Tiffany is responsible for the highly disconcerting set-up in which the audience can clamber onstage and buy a drink while the ensemble plays a number of Irish and Czech folksongs, so that the actual busking opening of the play emerges seamlessly out of a session. As our hero (Tony Parsons) finishes busking, he is accosted by a go-getting Czech musician (Megan Riordan) who insists he must (a) not give up on music, and (b) fix her vacuum cleaner. For he and Da (Billy Murphy) live above their hoover-repair shop in the North Strand, a life straitened by death and desertion. Her life is fuller. She lives with her mother Baruska (Sandra Callaghan), and three Czech flatmates; death metal drummer Svec (Rickie O’Neill), ambitious ‘burger-boy’ Andrej (Dylan Reid), and skimpily-clad man-eater Reza (Ruth Westley). With this injection of energy a burnt-out busker may stand a chance of recording a successful demo…
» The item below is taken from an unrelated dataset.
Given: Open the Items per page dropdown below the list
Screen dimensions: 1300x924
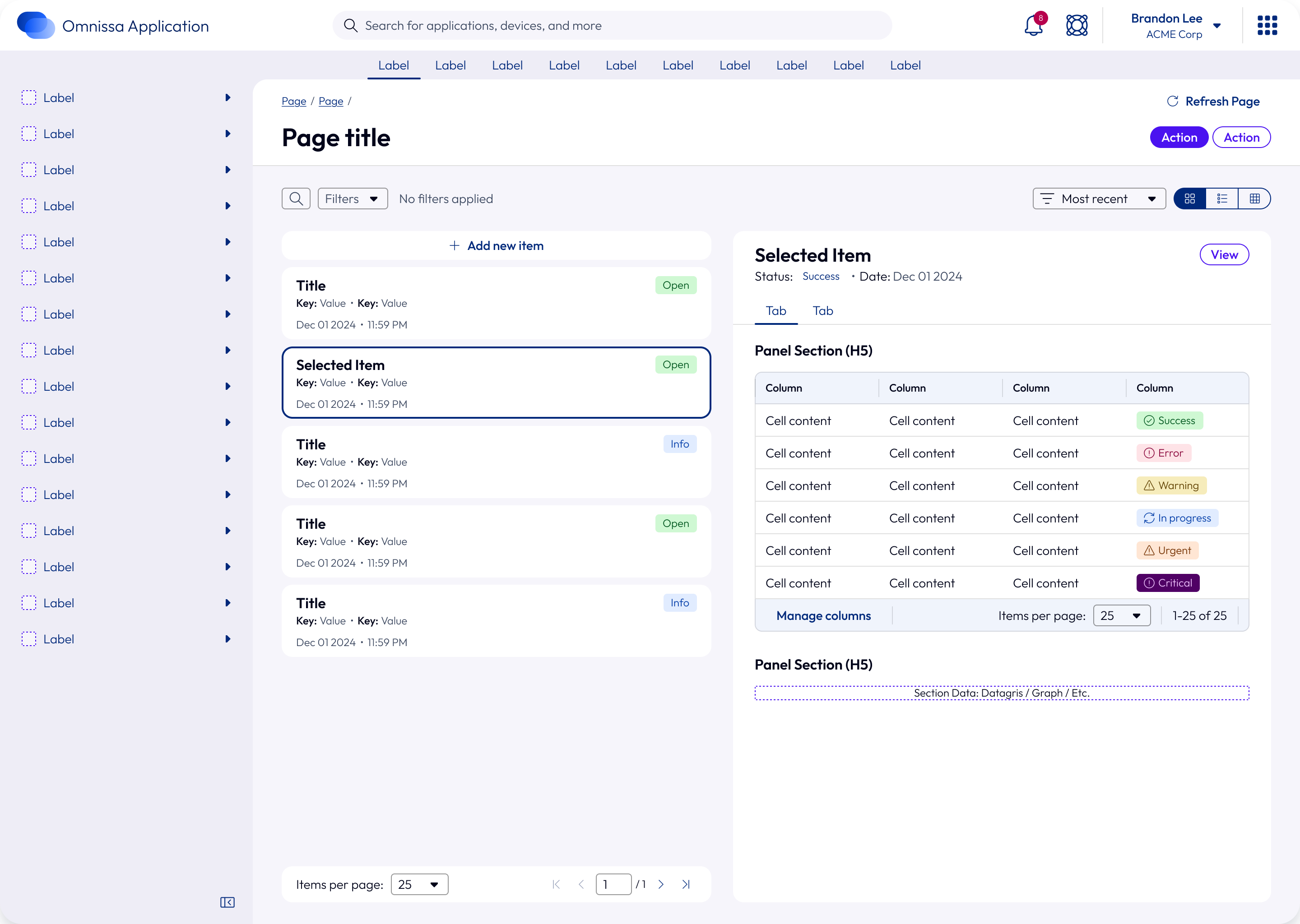Looking at the screenshot, I should point(419,884).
Click here to read the full review on HeadStuff.org.

October 7, 2013

The Critic

Rough Magic strikes gold again with a hilarious production of Richard Brinsley Sheridan’s 1779 comedy in which they transpose the absurdist action to Georgian Dublin.

thmb_Critic-ReCropped-2

Mrs Dangle (Eleanor Methven) is out of humour with Mr Dangle (Darragh Kelly). She sits reading about Lord North’s monumental failures while he amuses himself reading up on theatre gossip. Her mood is not improved when Mr Sneer (Ronan Leahy) arrives, and the two erstwhile theatre critics ignore the parlous state of the country. But then her beloved struggling writer Sir Fretful Plagiary (Rory Nolan) arrives, and she supports him thru the ‘helpful’ critiques of his latest rejected manuscript by Sneer and Dangle. Luckily for her she misses the arrival of the disreputable Mr Puff (Karl Shiels), who explains his various types of puff-pieces to an impressed Sneer before allowing the duo attend a rehearsal of his new tragedy. At which point a host of actors take to a different stage to perform, with constant interruption from the three gentlemen…

The unusual experience of sitting around in the Culture Box as if eavesdropping in the Dangles’ drawing room before trotting up to The Ark to follow them to a rehearsal of Puff’s tragedy of the Spanish Armada is inspired. In the intimate setting of the Culture Box Nolan’s prancing ninny Sir Fretful Plagiary richly deserved the solo round of applause he got for his harrumphing exit, while Karl Shiels makes a wonderful entrance as the lecherous and slightly tipsy Mr Puff who explains matters like ‘the puff collusive’ with bravura. Sneer and Dangle passing snide remarks from the Ark’s balcony makes you think that Sheridan may have created Statler and Waldorf two centuries before The Muppets: this is their take on Puff’s utterly random comic sub-plot – “Why, this under-plot would have made a tragedy itself” “Ay, or a comedy either”

Peter Daly narrates helpfully at the Culture Box, interrupting dialogue with helpful information for the audience, before stealing the silliest moment of the entire play in The Ark with the infamous silent meditation and preposterously meaningful shake of the head by Puff’s tragic antagonist. Sheridan’s abrupt ending is creatively expanded here with Puff being chased off-stage for criticising his actors and a baffled Dangle and Sneer taking to the vacated floor, reading the opening of Peter Brook’s The Empty Space, dismissing it and then being taken by surprise (much like the audience) by the back wall of the theatre slowly rising to a light show, as the talented young ‘tragedy’ actors from UCD Dramsoc, Trinity Players and the Gaiety School of Acting stand in front of a montage of theatre troupe names and people flock into the square behind to observe – thus proving Brook’s point.

The Critic has never been out of repertory of since it premiered in 1779, largely because its well-turned jokes are as fresh as ever.

4/5

The Critic continues its run at the Culture Box until October 13th.